L’Ira ha però creato una cornice normativa che ha spinto gli investimenti in energia pulita che ora rappresentano oltre la metà della crescita totale degli investimenti privati nel Paese, mentre i posti di lavoro nel settore si moltiplicano.
Il futuro dell’Ira
Crediti d’imposta a pioggia per le rinnovabili per tutto il prossimo decennio (che potrebbero superare i mille miliardi di dollari), sovvenzioni per la riduzione delle emissioni industriali, sconti per gli americani che vogliono acquistare auto elettriche, incentivi per chi vuole installare pompe di calore: l’Ira supporta la decarbonizzazione sotto diversi aspetti, e i benefici saranno significativi.
Per citare due esempi, Goldman Sachs prevede 3 trilioni di dollari complessivi per le rinnovabili come effetto del provvedimento, mentre il Tesoro degli Stati Uniti stima in 5 trilioni di dollari i benefici economici globali derivati dalla riduzione delle emissioni entro il 2050.
Grazie al ruolo chiave che svolge nella creazione di posti di lavoro e ai benefici economici che sta già portando in molti Stati, è probabile che l’Ira sopravviva all’eventuale rielezione di Trump, nonostante la sua contrarietà alla transizione energetica.

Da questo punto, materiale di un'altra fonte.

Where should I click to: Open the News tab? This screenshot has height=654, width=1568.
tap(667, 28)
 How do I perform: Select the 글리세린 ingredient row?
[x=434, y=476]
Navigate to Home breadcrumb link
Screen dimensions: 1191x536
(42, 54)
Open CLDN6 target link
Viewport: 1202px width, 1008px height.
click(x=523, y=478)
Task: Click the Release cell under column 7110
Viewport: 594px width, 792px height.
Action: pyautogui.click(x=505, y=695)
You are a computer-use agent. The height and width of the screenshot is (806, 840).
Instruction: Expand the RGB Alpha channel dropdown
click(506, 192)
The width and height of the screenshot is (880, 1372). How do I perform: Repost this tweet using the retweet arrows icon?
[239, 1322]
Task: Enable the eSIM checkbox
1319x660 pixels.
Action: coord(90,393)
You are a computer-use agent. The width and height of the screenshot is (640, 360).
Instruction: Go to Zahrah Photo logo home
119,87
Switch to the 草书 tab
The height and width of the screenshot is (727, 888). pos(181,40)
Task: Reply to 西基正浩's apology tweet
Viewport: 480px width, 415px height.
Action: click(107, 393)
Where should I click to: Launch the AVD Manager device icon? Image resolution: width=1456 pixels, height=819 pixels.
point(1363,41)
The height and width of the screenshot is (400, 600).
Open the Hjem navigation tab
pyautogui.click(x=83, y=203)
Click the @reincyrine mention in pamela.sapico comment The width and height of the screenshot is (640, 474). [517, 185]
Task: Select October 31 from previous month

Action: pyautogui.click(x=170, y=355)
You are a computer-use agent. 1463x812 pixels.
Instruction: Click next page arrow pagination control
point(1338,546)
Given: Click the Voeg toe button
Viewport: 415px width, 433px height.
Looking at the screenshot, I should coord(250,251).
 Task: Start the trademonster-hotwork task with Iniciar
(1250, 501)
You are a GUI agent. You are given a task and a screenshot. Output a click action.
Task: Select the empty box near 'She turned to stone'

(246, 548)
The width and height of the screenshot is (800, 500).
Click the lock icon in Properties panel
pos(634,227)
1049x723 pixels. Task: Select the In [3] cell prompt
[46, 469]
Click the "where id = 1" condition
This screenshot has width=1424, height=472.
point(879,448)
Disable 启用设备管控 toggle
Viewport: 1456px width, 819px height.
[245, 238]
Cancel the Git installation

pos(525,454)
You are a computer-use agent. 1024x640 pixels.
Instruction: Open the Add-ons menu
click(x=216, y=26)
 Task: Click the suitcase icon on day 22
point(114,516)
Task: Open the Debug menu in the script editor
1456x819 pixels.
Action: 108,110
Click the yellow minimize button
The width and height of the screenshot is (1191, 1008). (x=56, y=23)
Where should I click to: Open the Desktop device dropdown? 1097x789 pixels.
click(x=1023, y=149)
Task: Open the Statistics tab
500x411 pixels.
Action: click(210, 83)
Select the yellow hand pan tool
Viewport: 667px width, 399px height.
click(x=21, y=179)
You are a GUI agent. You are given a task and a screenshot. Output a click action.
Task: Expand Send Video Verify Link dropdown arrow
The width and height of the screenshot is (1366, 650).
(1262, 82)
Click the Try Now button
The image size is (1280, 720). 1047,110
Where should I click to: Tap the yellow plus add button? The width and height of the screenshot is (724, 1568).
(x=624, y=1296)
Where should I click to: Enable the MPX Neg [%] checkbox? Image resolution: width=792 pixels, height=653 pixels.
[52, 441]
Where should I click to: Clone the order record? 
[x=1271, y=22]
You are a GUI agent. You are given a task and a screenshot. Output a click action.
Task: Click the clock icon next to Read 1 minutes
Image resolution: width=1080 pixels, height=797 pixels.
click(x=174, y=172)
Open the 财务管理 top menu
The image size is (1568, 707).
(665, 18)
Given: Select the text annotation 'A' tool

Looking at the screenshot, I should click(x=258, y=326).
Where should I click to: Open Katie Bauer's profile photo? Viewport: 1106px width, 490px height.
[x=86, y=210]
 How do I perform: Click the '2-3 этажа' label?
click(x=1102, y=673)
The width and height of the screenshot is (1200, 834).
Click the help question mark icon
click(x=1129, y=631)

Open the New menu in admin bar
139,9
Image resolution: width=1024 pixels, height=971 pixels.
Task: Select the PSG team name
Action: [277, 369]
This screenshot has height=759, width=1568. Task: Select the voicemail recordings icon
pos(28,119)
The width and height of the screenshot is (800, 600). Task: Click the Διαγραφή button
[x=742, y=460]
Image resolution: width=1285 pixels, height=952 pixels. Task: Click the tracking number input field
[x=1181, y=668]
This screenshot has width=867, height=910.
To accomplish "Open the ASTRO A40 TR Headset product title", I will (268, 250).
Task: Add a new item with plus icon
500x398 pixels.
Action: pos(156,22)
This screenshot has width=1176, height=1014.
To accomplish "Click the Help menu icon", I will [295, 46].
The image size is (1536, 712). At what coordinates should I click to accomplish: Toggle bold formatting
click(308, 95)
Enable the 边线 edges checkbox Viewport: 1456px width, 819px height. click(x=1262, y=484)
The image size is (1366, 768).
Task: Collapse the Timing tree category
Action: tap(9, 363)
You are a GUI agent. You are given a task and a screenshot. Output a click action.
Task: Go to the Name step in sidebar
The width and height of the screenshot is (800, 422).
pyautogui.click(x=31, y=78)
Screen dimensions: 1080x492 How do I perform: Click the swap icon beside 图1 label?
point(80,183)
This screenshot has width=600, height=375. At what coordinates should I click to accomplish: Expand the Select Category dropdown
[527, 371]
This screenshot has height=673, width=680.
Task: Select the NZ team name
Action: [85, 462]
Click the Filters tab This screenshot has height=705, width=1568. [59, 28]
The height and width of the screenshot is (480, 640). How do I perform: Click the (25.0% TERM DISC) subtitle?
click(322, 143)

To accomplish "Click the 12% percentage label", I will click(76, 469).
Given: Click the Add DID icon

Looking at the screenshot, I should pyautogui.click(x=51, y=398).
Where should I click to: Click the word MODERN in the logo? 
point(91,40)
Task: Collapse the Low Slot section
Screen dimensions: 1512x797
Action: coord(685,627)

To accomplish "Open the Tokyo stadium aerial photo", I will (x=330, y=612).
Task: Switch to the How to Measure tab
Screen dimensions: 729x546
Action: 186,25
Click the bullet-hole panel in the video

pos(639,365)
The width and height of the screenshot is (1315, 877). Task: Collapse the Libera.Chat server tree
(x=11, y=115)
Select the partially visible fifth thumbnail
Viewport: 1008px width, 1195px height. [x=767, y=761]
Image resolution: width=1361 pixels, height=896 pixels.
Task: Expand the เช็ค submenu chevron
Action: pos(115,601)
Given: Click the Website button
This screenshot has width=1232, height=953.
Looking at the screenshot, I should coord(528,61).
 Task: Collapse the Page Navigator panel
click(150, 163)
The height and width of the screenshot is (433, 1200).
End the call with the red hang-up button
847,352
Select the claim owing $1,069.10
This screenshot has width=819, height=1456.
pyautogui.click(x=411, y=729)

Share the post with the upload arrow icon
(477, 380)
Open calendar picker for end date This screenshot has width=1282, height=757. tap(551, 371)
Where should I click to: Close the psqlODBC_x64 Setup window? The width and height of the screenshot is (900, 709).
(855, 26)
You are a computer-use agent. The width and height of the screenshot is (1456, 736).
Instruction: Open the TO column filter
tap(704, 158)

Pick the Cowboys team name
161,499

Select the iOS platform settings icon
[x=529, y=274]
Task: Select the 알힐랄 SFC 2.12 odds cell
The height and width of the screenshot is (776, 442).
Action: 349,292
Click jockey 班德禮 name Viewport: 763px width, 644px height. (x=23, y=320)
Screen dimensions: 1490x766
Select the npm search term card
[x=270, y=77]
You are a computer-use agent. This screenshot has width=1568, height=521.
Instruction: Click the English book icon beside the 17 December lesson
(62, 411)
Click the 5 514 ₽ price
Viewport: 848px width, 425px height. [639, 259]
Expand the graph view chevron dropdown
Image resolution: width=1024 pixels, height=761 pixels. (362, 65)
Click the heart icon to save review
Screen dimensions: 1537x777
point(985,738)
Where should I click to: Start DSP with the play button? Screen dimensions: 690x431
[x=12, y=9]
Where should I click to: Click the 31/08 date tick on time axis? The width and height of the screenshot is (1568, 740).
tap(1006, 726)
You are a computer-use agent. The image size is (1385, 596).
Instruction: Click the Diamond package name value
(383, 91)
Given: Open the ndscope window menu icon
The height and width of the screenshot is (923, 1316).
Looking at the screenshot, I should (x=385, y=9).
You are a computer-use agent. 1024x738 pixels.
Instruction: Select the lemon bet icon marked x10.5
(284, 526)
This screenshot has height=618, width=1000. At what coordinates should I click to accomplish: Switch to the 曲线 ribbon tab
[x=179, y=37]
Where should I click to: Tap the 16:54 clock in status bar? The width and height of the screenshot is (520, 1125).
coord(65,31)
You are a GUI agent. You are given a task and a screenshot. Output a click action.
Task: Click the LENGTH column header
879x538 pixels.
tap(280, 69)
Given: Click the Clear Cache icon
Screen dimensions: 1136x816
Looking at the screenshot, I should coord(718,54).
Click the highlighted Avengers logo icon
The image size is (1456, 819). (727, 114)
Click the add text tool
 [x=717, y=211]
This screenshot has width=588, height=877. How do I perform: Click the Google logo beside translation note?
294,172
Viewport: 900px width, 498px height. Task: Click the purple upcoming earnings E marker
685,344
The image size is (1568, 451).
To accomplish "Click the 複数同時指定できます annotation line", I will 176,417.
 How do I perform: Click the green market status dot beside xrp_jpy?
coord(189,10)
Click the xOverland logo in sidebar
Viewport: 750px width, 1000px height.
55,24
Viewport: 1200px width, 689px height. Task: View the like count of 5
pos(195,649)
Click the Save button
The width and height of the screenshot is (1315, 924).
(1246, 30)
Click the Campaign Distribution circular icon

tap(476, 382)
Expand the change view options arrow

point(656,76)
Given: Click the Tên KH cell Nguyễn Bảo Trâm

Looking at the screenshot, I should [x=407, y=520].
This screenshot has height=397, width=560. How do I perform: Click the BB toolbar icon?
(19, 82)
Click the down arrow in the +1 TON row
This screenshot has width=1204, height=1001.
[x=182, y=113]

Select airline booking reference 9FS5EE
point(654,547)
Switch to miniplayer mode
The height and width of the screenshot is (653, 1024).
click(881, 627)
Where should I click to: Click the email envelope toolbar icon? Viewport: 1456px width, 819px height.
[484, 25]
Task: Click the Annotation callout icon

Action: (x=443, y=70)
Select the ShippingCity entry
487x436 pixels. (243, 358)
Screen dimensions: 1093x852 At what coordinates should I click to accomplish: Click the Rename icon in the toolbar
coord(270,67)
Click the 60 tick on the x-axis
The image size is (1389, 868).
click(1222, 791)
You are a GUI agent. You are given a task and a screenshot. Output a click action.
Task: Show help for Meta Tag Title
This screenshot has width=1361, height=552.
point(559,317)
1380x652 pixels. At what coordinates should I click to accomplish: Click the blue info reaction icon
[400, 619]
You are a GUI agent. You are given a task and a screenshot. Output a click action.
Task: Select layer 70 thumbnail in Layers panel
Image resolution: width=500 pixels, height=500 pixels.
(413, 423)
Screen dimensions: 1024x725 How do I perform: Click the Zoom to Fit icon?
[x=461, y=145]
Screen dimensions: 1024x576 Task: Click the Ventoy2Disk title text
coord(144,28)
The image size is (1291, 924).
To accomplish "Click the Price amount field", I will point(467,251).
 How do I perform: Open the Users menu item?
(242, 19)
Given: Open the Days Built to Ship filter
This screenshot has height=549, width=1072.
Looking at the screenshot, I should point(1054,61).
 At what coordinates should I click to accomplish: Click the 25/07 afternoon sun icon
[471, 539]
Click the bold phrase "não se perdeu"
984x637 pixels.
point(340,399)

Le aree rurali ed extraurbane repubblicane sono quelle che hanno ricevuto la quota maggiore della spesa, un dato che sta provocando un certo nervosismo tra alcuni membri repubblicani del Congresso, contrari alle dichiarazioni di chiusura del loro candidato.
Se restasse inalterata nel prossimo decennio, l’Ira potrebbe contribuire a creare 9 milioni di nuovi posti di lavoro, come dimostra un’analisi del Political Economy Research Institute presso l’Università del Massachusetts, riducendo anche le emissioni del 40% entro il 2030.
Una vittoria di Donald Trump potrebbe comunque portare a conseguenze dannose, come un aumento delle emissioni di 4 miliardi di tonnellate di CO2 entro il 2030, rispetto ai piani attuali, secondo uno studio di Carbon Brief, sito britannico specializzato sugli impatti climatici delle politiche energetiche.
È utile ricordare che il prossimo mandato presidenziale Usa terminerà nel dicembre 2028, appena due anni prima di una scadenza cruciale per ridurre gli effetti peggiori del surriscaldamento globale, con gli obiettivi di triplicare le rinnovabili e raddoppiare l’efficienza energetica globale.